- [Work required]
If a line in the entries below contains the word "Task", it counts; report how many such lines there are, and only that number.

- [Data provided]

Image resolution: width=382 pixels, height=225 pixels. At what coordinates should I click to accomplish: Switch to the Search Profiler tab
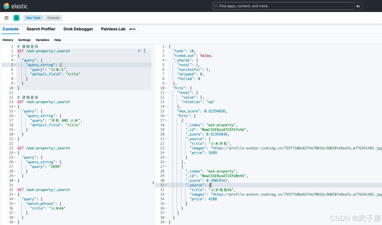(x=41, y=29)
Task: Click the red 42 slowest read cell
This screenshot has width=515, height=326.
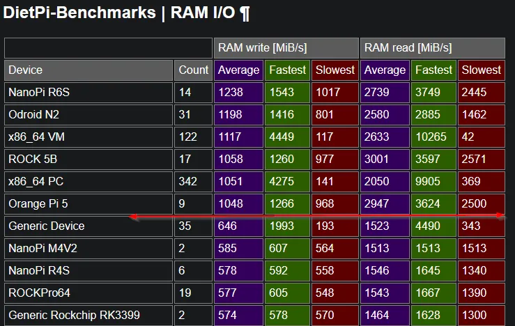Action: (481, 137)
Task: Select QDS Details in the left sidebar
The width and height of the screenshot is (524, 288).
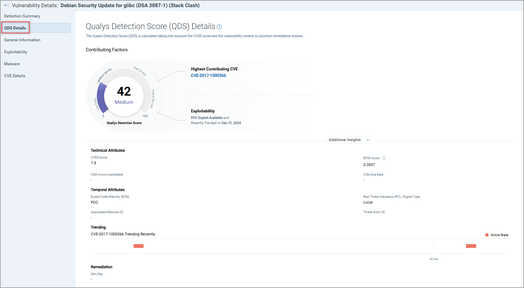Action: [15, 28]
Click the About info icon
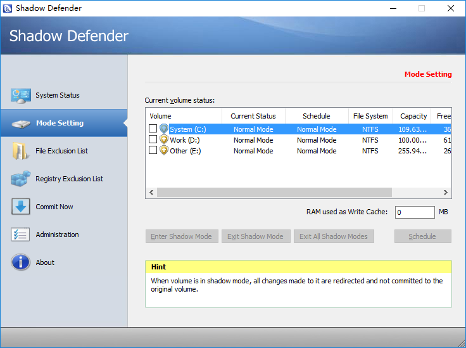 20,262
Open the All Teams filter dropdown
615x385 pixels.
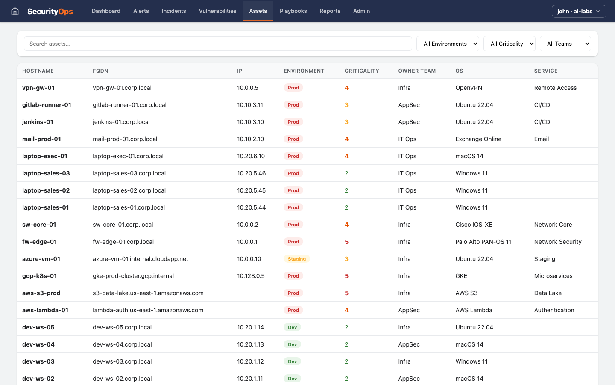565,43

- [Exercise result]
2